> EXERCISE GOAL:
What follows is a set of records; repeat all of them exactly.

######

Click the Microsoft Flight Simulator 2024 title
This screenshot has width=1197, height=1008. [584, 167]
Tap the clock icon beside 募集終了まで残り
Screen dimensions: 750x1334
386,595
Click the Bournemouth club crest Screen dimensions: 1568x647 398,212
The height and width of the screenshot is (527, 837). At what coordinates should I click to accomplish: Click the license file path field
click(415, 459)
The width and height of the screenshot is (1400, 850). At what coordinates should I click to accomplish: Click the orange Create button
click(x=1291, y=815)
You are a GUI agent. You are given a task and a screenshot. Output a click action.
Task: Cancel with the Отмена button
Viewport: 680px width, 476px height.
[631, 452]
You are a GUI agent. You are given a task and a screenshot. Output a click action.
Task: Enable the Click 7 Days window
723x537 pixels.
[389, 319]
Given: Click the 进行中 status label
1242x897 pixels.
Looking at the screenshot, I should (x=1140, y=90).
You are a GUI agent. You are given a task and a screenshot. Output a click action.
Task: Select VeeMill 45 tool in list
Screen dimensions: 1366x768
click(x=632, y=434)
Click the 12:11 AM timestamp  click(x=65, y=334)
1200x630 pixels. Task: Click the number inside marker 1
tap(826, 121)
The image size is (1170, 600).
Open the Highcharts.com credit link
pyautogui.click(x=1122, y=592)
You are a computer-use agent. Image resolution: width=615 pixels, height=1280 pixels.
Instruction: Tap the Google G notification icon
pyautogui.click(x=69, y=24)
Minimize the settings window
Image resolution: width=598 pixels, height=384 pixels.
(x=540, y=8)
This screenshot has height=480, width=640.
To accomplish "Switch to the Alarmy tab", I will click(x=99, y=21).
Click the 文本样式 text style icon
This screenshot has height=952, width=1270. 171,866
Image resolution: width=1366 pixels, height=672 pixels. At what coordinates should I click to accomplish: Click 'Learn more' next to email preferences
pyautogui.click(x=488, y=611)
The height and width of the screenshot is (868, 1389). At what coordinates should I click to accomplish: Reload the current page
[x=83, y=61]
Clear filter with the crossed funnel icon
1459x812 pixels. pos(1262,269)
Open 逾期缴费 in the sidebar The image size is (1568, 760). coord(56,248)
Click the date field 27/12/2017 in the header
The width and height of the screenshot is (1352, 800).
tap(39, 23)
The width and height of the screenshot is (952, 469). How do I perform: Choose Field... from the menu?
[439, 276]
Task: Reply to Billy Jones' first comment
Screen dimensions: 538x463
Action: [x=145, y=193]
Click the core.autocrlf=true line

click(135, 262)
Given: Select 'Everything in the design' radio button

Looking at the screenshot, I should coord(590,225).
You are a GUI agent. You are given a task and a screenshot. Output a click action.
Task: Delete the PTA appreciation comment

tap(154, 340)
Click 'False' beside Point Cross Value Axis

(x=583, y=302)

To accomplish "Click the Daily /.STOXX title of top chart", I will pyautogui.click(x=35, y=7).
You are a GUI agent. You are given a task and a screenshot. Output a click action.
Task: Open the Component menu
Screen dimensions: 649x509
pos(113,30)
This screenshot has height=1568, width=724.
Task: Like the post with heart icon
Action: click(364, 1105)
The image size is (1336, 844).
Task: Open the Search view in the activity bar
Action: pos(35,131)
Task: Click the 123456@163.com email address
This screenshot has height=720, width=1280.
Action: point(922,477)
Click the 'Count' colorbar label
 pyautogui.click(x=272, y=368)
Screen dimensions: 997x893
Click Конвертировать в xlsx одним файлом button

######

> SOLUTION:
Click the Microsoft Flight Simulator 2024 title
This screenshot has width=1197, height=1008. [584, 167]
Tap the clock icon beside 募集終了まで残り
Screen dimensions: 750x1334
386,595
Click the Bournemouth club crest Screen dimensions: 1568x647 398,212
The height and width of the screenshot is (527, 837). At what coordinates should I click to accomplish: Click the license file path field
click(415, 459)
The width and height of the screenshot is (1400, 850). At what coordinates should I click to accomplish: Click the orange Create button
click(x=1291, y=815)
You are a GUI agent. You are given a task and a screenshot. Output a click action.
Task: Cancel with the Отмена button
Viewport: 680px width, 476px height.
[631, 452]
You are a GUI agent. You are given a task and a screenshot. Output a click action.
Task: Enable the Click 7 Days window
723x537 pixels.
[389, 319]
Given: Click the 进行中 status label
1242x897 pixels.
Looking at the screenshot, I should (x=1140, y=90).
You are a GUI agent. You are given a task and a screenshot. Output a click action.
Task: Select VeeMill 45 tool in list
Screen dimensions: 1366x768
click(x=632, y=434)
Click the 12:11 AM timestamp  click(x=65, y=334)
1200x630 pixels. Task: Click the number inside marker 1
tap(826, 121)
The image size is (1170, 600).
Open the Highcharts.com credit link
pyautogui.click(x=1122, y=592)
You are a computer-use agent. Image resolution: width=615 pixels, height=1280 pixels.
Instruction: Tap the Google G notification icon
pyautogui.click(x=69, y=24)
Minimize the settings window
Image resolution: width=598 pixels, height=384 pixels.
(x=540, y=8)
This screenshot has height=480, width=640.
To accomplish "Switch to the Alarmy tab", I will click(x=99, y=21).
Click the 文本样式 text style icon
This screenshot has height=952, width=1270. 171,866
Image resolution: width=1366 pixels, height=672 pixels. At what coordinates should I click to accomplish: Click 'Learn more' next to email preferences
pyautogui.click(x=488, y=611)
The height and width of the screenshot is (868, 1389). At what coordinates should I click to accomplish: Reload the current page
[x=83, y=61]
Clear filter with the crossed funnel icon
1459x812 pixels. pos(1262,269)
Open 逾期缴费 in the sidebar The image size is (1568, 760). coord(56,248)
Click the date field 27/12/2017 in the header
The width and height of the screenshot is (1352, 800).
tap(39, 23)
The width and height of the screenshot is (952, 469). How do I perform: Choose Field... from the menu?
[439, 276]
Task: Reply to Billy Jones' first comment
Screen dimensions: 538x463
Action: [x=145, y=193]
Click the core.autocrlf=true line

click(135, 262)
Given: Select 'Everything in the design' radio button

Looking at the screenshot, I should coord(590,225).
You are a GUI agent. You are given a task and a screenshot. Output a click action.
Task: Delete the PTA appreciation comment

tap(154, 340)
Click 'False' beside Point Cross Value Axis

(x=583, y=302)

To accomplish "Click the Daily /.STOXX title of top chart", I will pyautogui.click(x=35, y=7).
You are a GUI agent. You are given a task and a screenshot. Output a click action.
Task: Open the Component menu
Screen dimensions: 649x509
pos(113,30)
This screenshot has height=1568, width=724.
Task: Like the post with heart icon
Action: click(364, 1105)
The image size is (1336, 844).
Task: Open the Search view in the activity bar
Action: pos(35,131)
Task: Click the 123456@163.com email address
This screenshot has height=720, width=1280.
Action: point(922,477)
Click the 'Count' colorbar label
 pyautogui.click(x=272, y=368)
Screen dimensions: 997x893
Click Конвертировать в xlsx одним файлом button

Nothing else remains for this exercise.